Not the promise of votes that borrowed political waves once generated and the voters have since reclaimed. Not territorial claims over constituencies where forfeited deposits have now established the actual value of the claim. Not the principle of unity as its own justification, severed from any honest accounting of what the arrangement produces and who bears the cost when it fails.
Trust the voters. Let electoral competition determine which parties have genuine support. Let the field be sorted by the people whose judgment the democratic system exists to express. That is not a counsel of fragmentation. It is a counsel of confidence — in the voters, in the process, and in the proposition that genuine institutional credibility, built over time through demonstrated service, will be recognised and rewarded without any help from coordination meetings that have twice now collapsed before a single vote was cast.
The formidable enemy sharpens you. The foolish ally burns you. The chain that connects you to the foolish ally means their fire becomes yours. And the negotiating table set before a single egg has hatched is a table where the weakest parties hold the most leverage and the strongest party has the most to lose.
Build the ships. Make them seaworthy. Sail them into the fight on their own terms. Win the seats. Then negotiate from what the voters actually gave you.

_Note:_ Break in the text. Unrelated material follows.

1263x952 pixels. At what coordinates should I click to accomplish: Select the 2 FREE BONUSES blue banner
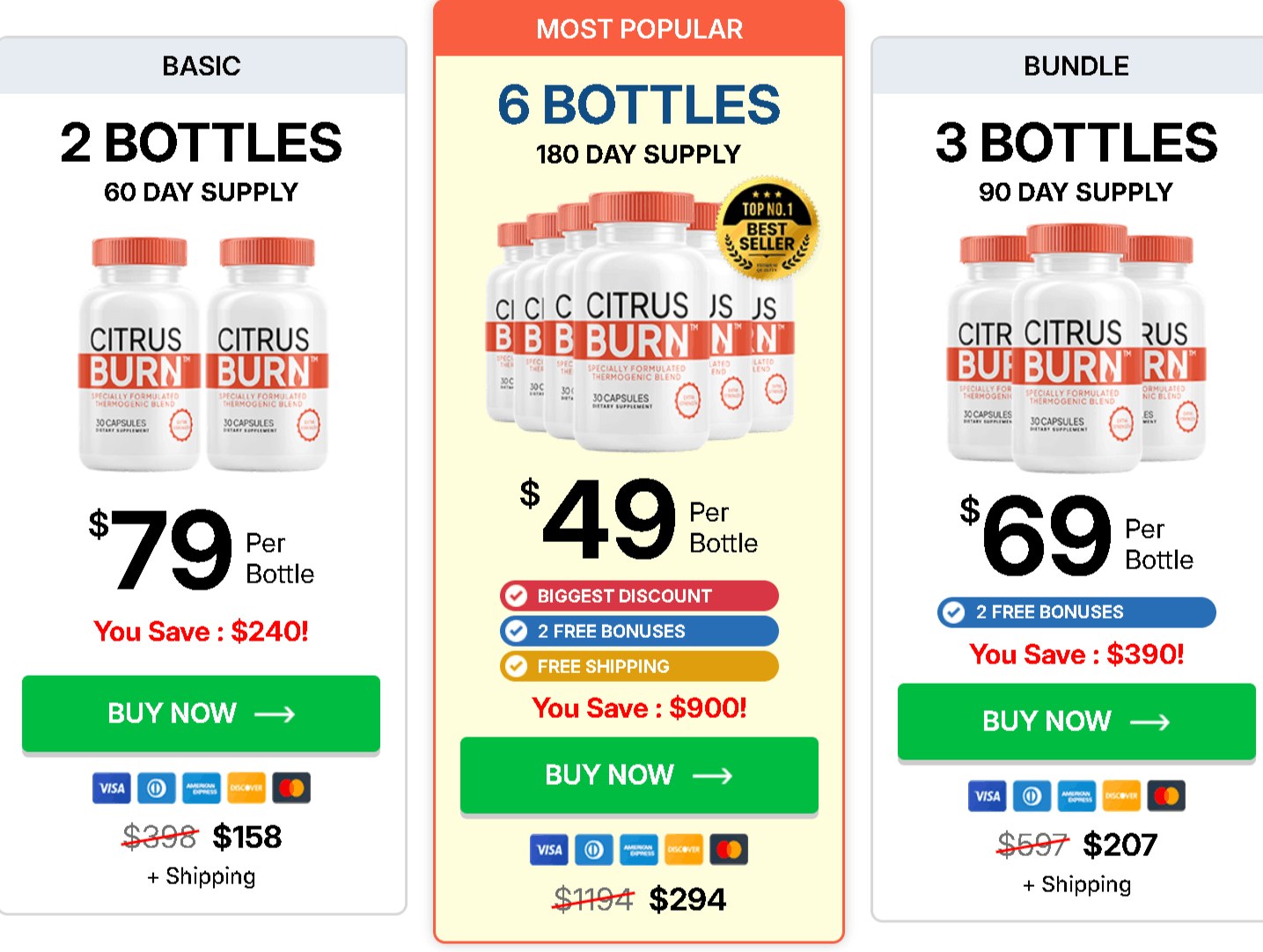coord(639,631)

That is not a lack of solidarity. That is the only version of opposition strategy in Singapore that the evidence — including the evidence GE2025 has now provided in abundance — suggests actually works.
And it is the only version that respects what the voters of Tampines and Sembawang have already demonstrated they are capable of: identifying the strongest available alternative, without any help from backroom negotiations that limit who they are permitted to choose between, and delivering a verdict that no coordination meeting could have produced more cleanly or more honestly.